*Assignment:*
Could the lines from the line bearing "Click the red T text icon" to the end of the records below be copied exactly, with the pictures left out and no other lines added?

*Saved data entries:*
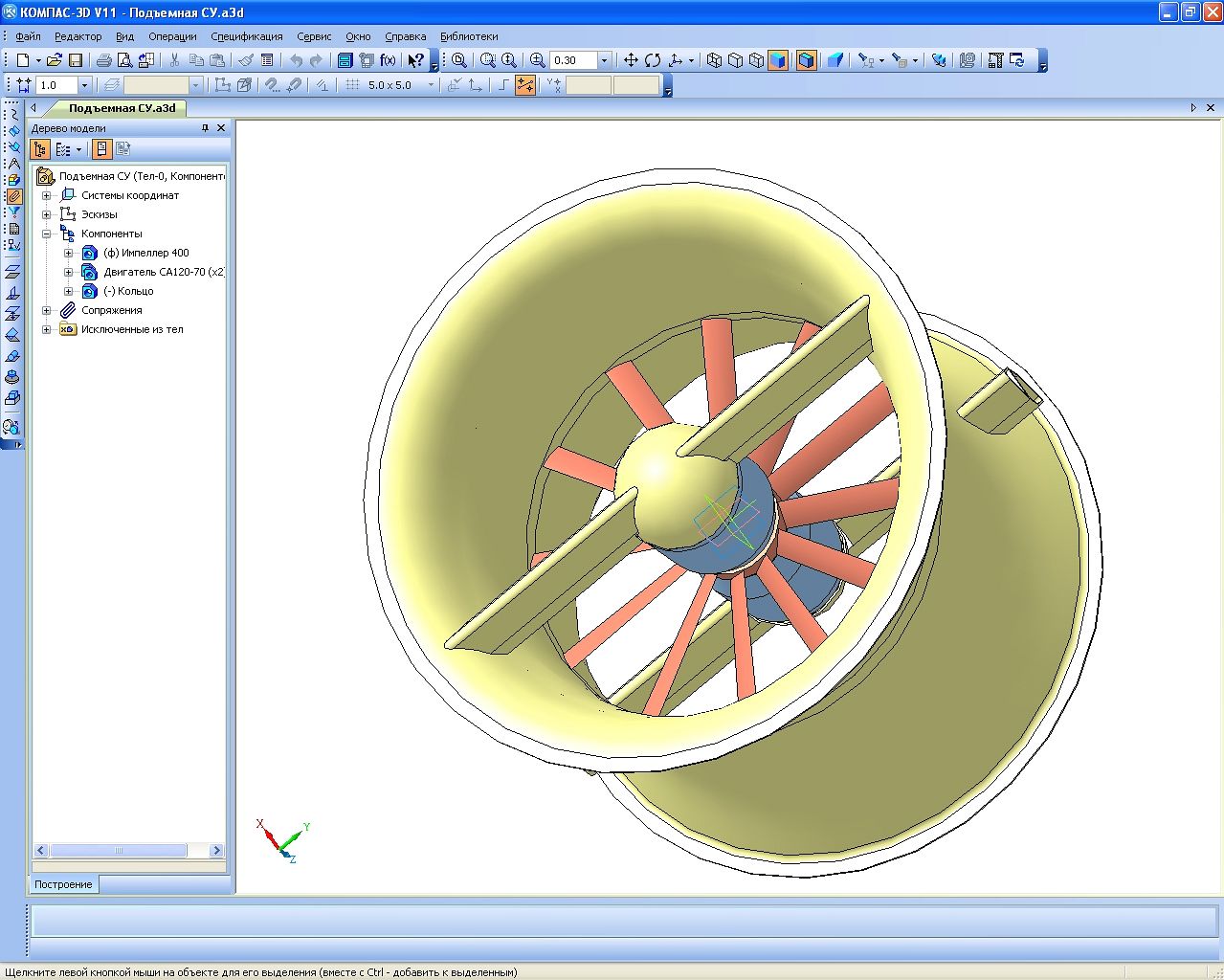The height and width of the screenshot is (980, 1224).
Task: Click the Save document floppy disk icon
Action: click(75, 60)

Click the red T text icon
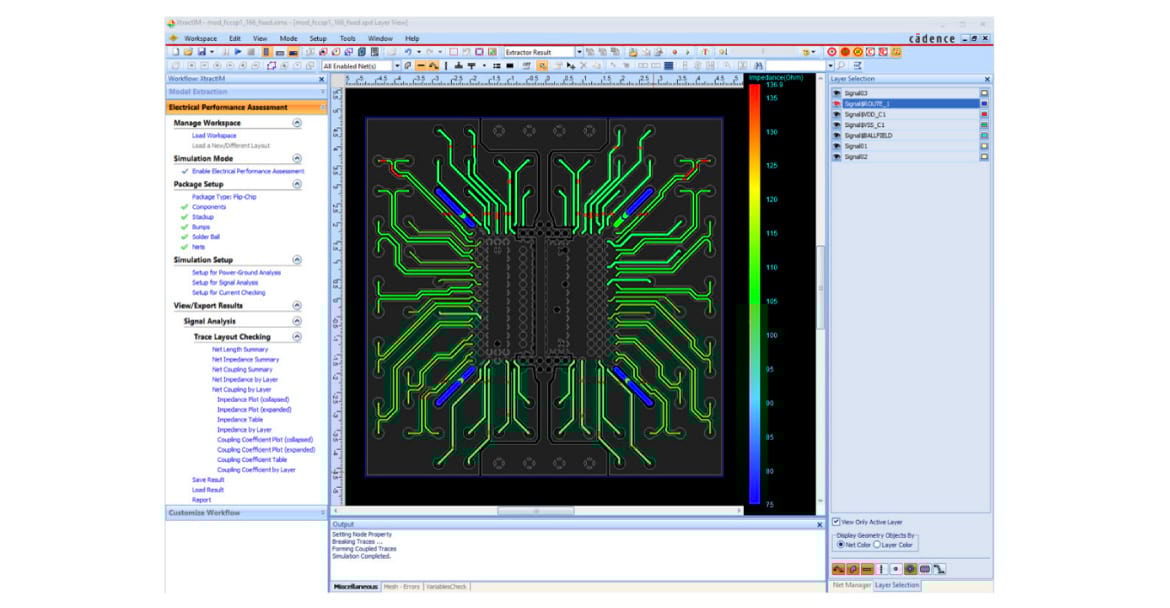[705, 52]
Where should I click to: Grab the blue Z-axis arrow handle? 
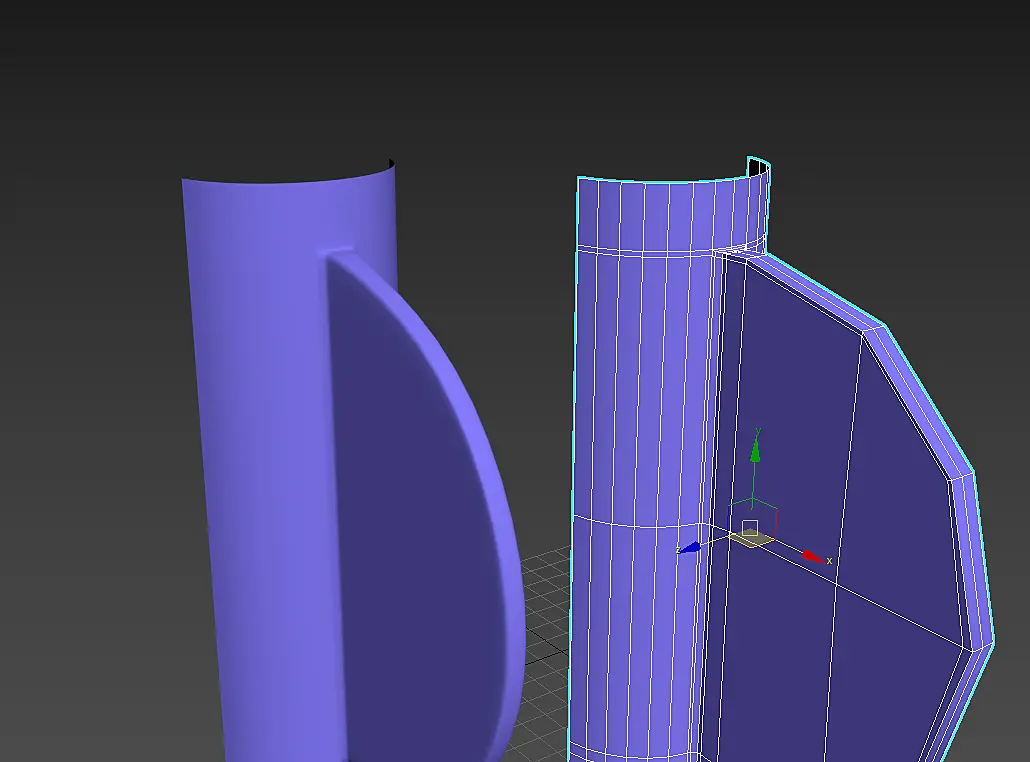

*Your solution:*
Click the red T text icon
[705, 52]
Where should I click to: Grab the blue Z-axis arrow handle? 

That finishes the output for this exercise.